Middle East STM 2017 - Update #3
Dear friends and family,
We are back in Istanbul, and are flying out tomorrow morning to head home to the states. These past couple of weeks have flown by, and we are grateful for your steadfast support and prayers through it all.
Our final two days in Iraq were spent in Khalil Ibrahim and Merga Soor. Khalil Ibrahim is an abandoned, half finished construction site for an intended business complex where Yazidi refugee families have moved in and set up makeshift homes in the concrete skeleton structures and in the surrounding areas. At this site, we continued to see patients, visit the homes of families our team had met last time in order to deepen and strengthen these relationships, and visited for the first time homes of some of the sweet children we played with throughout the day. One particular home visitation was striking in the aspect of the background and story of the family. One young daughter had apparently just returned from ISIS's hands five days prior, purchased back by paying a ransom. Three daughters had been purchased back through these means, and the family had spent tens of thousands of dollars in order to pay the price ISIS placed on their heads. I won't go into detail about the more horrific things the girls endured, but the family has 6 more children still under ISIS's capture and are struggling to get by, as the father's back is injured and he is unable to work. They live in a makeshift home, with walls pieced together by an assortment of materials, standing in an empty, partially built intended-skyscraper. This story was incredibly saddening to hear, but what broke my heart even more was the thought that this story in itself was not unique--many refugees had experienced similar things and many more are still experiencing them this moment. We know that we can not do much even for this family, and that despite the newly acquired freedom of this 11 year old girl, it is the healing, redeeming power of Jesus Christ that will truly bring lasting hope and healing for this family.

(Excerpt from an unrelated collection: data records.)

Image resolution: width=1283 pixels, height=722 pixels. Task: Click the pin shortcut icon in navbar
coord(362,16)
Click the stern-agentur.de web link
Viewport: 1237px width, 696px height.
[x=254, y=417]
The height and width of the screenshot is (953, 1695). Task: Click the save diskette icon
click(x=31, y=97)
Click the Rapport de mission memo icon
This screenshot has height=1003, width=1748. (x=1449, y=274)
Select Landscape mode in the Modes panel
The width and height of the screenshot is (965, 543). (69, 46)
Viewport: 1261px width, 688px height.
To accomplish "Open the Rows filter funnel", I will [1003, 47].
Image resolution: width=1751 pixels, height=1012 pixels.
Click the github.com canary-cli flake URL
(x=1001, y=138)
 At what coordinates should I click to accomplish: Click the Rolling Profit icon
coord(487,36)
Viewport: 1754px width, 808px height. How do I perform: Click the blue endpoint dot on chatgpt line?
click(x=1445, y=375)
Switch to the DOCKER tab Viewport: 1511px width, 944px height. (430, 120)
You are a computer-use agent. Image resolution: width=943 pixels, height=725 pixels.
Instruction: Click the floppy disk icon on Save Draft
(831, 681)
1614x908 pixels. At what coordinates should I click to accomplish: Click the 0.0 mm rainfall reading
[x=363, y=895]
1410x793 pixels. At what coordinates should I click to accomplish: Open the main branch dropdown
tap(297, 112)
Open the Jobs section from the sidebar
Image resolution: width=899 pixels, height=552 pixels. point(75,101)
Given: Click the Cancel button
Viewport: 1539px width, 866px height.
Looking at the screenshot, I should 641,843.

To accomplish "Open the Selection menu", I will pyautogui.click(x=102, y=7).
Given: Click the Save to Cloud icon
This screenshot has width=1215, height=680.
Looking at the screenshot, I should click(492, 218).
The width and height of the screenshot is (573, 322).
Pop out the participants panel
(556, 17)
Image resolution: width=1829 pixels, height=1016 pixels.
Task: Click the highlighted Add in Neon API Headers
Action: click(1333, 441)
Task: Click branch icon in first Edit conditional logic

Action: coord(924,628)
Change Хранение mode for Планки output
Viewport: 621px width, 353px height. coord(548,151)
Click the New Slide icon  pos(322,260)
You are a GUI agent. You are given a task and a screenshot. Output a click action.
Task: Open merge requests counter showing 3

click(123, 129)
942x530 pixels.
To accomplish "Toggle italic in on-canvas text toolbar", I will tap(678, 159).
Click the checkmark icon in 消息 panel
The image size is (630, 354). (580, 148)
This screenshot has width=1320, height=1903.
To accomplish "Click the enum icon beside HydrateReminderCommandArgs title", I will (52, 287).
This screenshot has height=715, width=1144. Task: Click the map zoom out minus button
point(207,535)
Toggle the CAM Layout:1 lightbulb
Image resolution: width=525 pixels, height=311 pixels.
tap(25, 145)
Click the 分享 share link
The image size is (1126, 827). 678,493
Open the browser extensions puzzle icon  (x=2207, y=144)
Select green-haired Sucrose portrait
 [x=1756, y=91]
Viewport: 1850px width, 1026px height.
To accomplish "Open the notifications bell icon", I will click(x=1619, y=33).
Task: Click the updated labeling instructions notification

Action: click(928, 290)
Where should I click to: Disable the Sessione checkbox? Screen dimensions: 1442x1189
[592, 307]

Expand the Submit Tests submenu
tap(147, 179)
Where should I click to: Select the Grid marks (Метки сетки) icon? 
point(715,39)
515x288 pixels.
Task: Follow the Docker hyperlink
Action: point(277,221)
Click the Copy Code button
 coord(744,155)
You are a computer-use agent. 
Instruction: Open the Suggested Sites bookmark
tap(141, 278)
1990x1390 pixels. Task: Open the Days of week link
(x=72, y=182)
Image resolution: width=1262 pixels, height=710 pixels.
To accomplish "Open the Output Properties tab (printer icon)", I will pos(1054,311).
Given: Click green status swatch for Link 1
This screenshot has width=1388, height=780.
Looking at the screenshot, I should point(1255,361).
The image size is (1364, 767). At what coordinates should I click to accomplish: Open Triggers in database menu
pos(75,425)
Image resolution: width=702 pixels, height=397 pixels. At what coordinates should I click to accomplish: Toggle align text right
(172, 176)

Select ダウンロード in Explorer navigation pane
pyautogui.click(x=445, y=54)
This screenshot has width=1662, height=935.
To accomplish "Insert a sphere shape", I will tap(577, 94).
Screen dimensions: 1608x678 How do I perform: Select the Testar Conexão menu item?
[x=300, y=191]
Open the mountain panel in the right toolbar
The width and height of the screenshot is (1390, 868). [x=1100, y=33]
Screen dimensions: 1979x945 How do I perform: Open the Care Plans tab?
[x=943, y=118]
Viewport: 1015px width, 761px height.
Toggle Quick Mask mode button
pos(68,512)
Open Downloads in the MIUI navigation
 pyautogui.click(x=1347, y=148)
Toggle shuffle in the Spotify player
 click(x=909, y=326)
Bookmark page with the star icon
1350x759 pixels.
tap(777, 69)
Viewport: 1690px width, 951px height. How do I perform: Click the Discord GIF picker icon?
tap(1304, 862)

The next and final day of work in Iraq, we spent in Merga Soor, which is the first time we brought our clinic to this village. We were blessed with the most amazing view of the Iraqi landscape right behind the building we set up in, with rolling green hills backed by beautiful gray-blue mountains. We experienced a jaw-dropping lightning storm in the afternoon, which personally reminded me of the extent of God's sheer power and majesty in the face of this uncontrollable force of nature. A few of us drove through the storm and hail to a smaller village (only about about 10-14 families) 20-30 minutes away to do some food distribution with the local Iraqi pastor we work with. There, we met and were able to pray for a disabled man (the brother of the mayor of the village) and his mother. He had been in a car accident 15 years ago and lost control of his arms and legs, and suffered brain damage. In his childlike state, the pure joy that he expressed and the huge smile that lit up his face struck deep into my heart and I knew that he, and others like him, are so, so deeply loved and cherished by God despite the limitations of their physical body. We were saddened by the backbreaking work and deep-rooted sorrow of his mother after all these years caring for her son who was once healthy and well, but we were able to bring her at least momentary peace and bring a smile to her face as we prayed for her and showed her how deeply she was loved by both us and Christ.
Through these stories shared and my experiences from the past two weeks, I keep seeing and re-realizing over and over again the importance of being a living example for Christ and a testament to His goodness even when we are unable to share deeply about the gospel or directly disciple people towards Christ. Even if we can't make a huge change or impact in their life in the immediate moment, we can show them love and compassion and in turn, convey how deeply they are loved by the God we are representatives of. Even if you don't speak the same language, people can feel the love you are trying to exude towards them. And that makes all the difference.
Anyways, the entire day after was spent getting from Zakho to Duhok to Erbil to finally arriving in Istanbul. A handful of our team members woke up that morning with stomach pains, problems with bowel movements, etc, and spent a miserable day feeling sick while traveling. In addition, in the following days, the other members of our team fell victim to the presumed stomach flu that was being passed around our team. At this point, some of us have gotten better but there are still some who aren't feeling too well--only two of our adult team members have escaped this sickness so it definitely affected our team a lot!
- So again, please pray for the health of our team members. Praise the Lord that we were able to get through all the work we needed to do before we all got sick, but please pray that we are all able to make it through the flight without feeling too nauseous.
- Please also pray that we will have a safe flight and get home safely! :)
- Please continue to pray for our translators and the people we encountered in Iraq. The relationships we have been building with our translators are some of the most important and long-lasting ones we have in this mission field, and we hope and pray that they can come to Christ and be leaders among their own people.
- Please pray for this ministry and the for the teams to come (next one is in June, with more in the fall!). God is moving and working in the Middle East and we pray that He will grow this ministry and use it mightily among the Yazidi people, in Kurdistan, and beyond if He is willing. Pray that God will continue to prepare the way and the hearts of the people here and that He will equip the future team members to do big things in His name.
- Again, thank you all for your support and for your prayers! We love you all so much.